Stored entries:
_ _ _ _

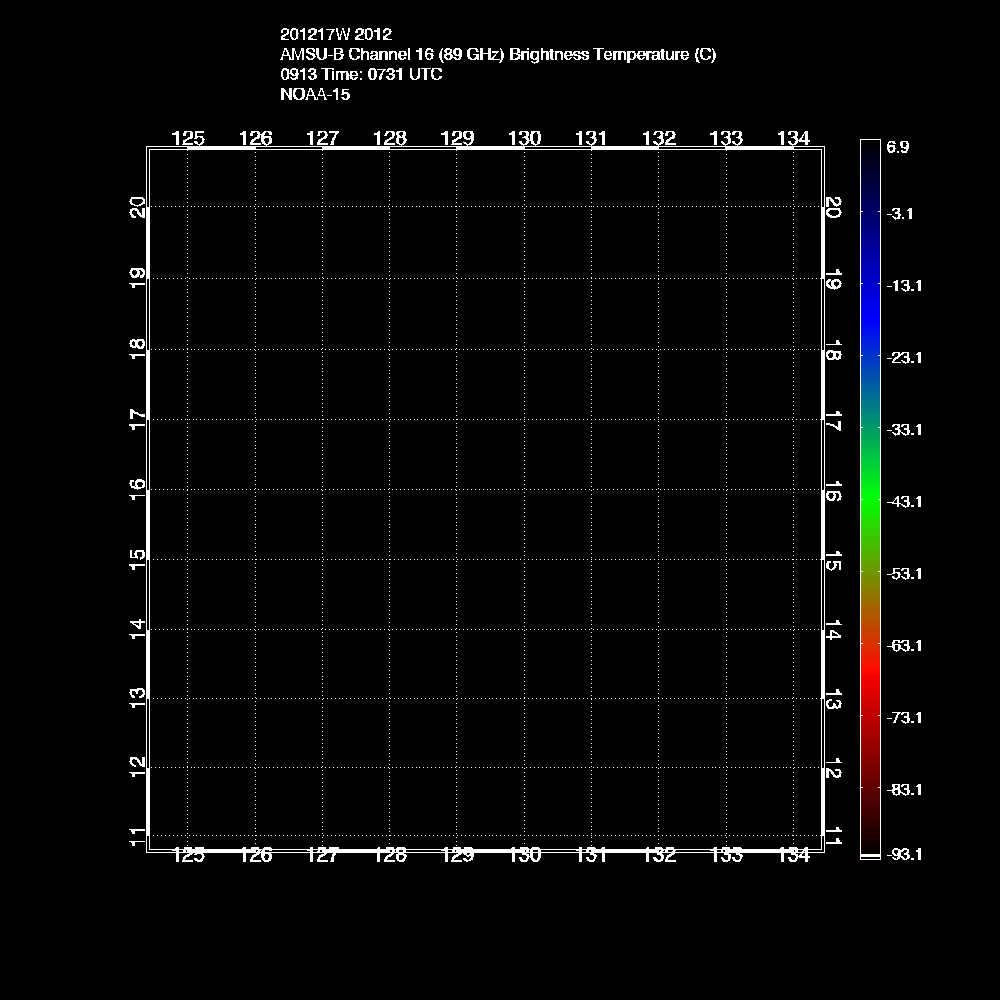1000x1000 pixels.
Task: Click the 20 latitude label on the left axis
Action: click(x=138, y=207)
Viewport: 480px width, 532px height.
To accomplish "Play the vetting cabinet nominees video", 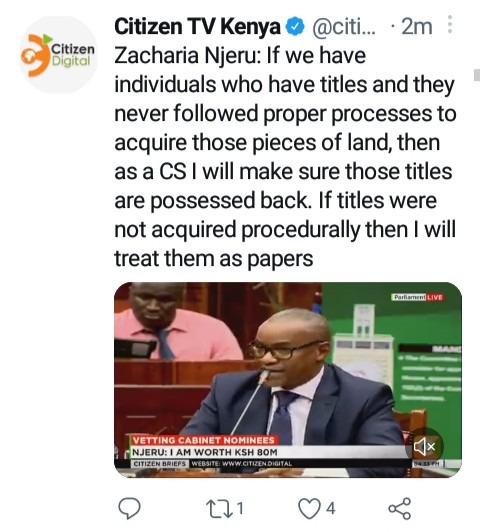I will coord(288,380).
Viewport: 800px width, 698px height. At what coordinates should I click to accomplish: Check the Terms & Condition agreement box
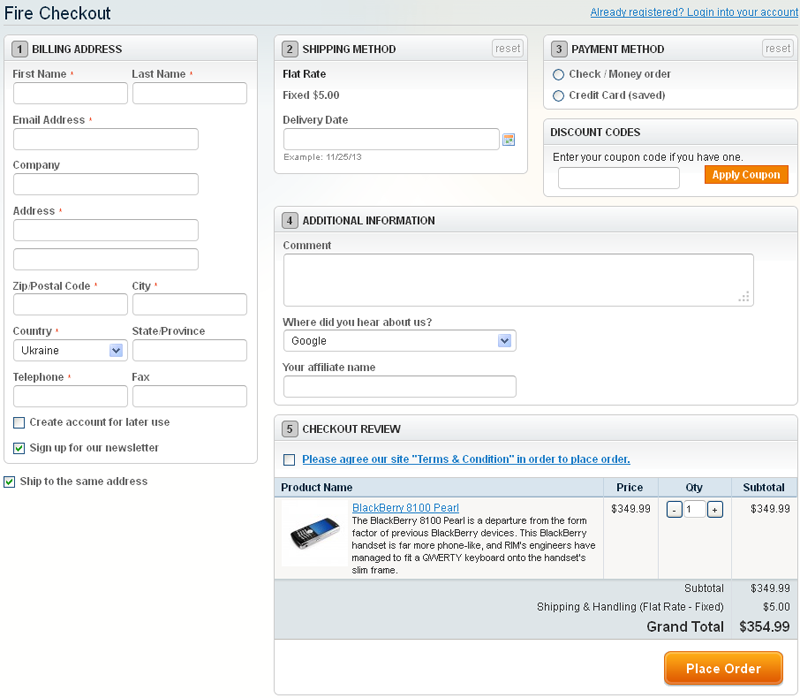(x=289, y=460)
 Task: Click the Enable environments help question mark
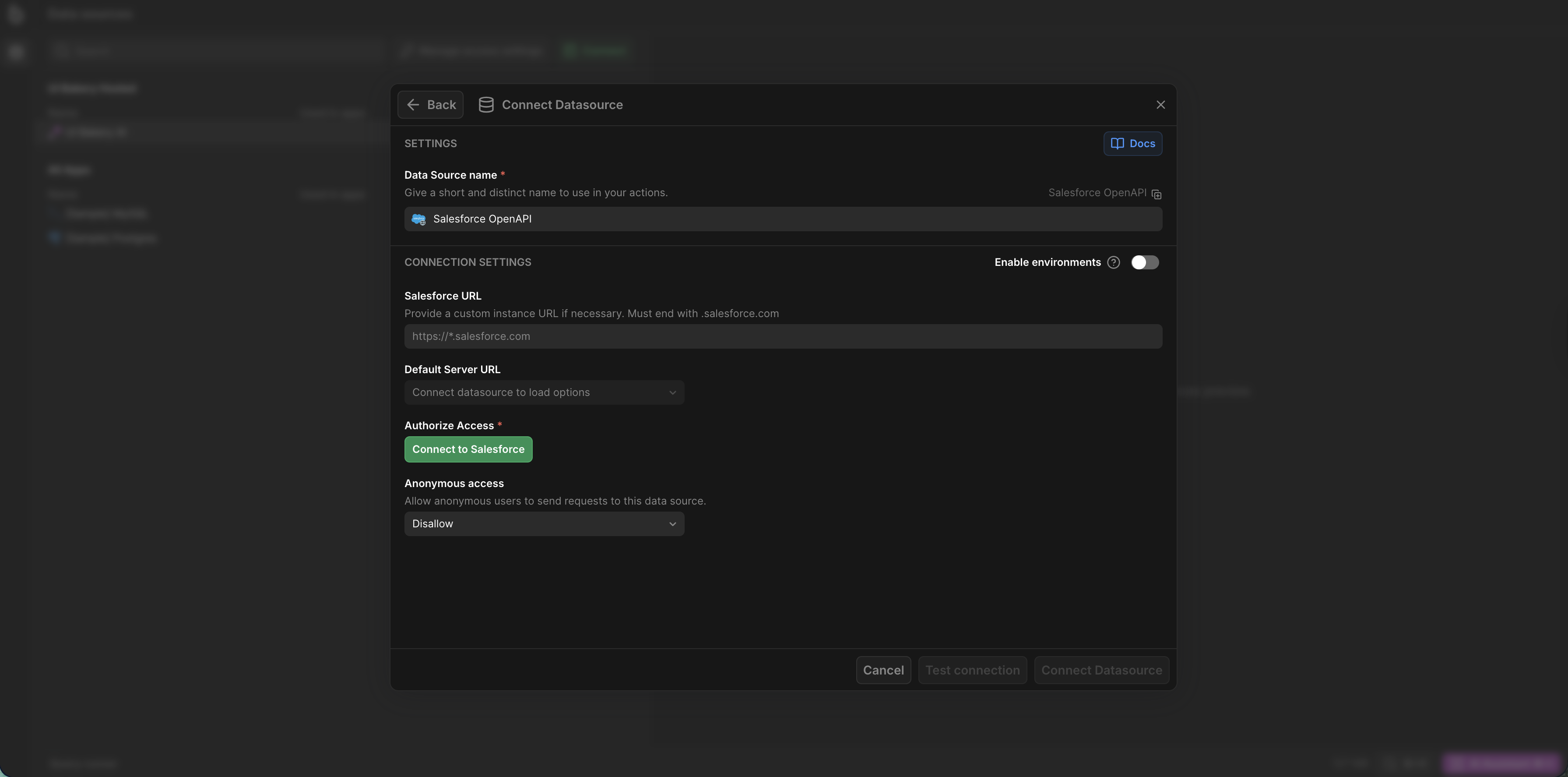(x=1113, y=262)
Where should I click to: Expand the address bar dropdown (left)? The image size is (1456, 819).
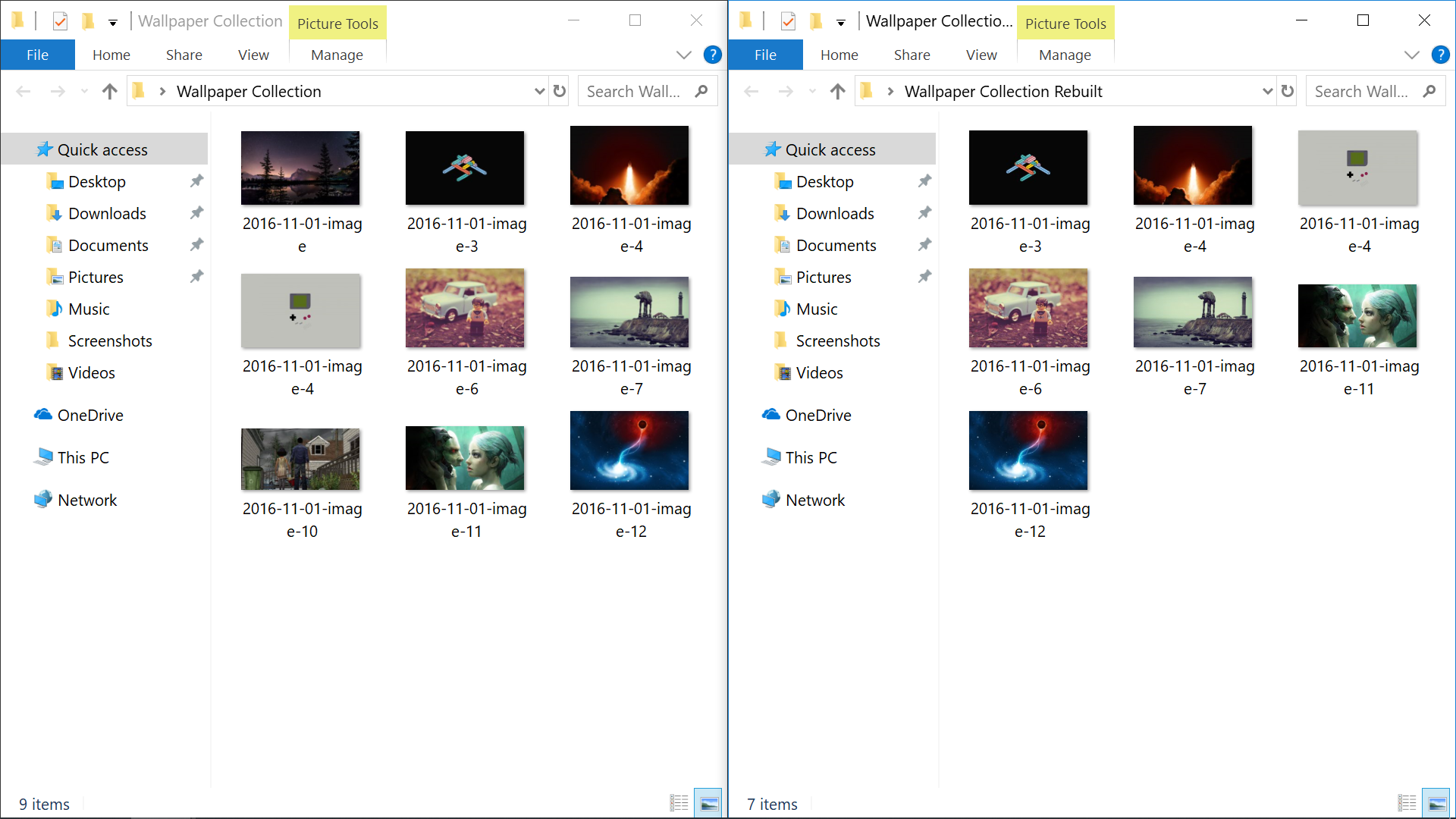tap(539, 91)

_ _ _ _

• **YOUR OBJECTIVE**
Rewrite the stretch from the line containing "Where should I" through the end of the records, putting "menu" in place of "dropdown" and keeping everything else the same. Leave the pictures out of your answer.

• **FINISHED ANSWER**
Where should I click to: Expand the address bar menu (left)? The image size is (1456, 819).
tap(539, 91)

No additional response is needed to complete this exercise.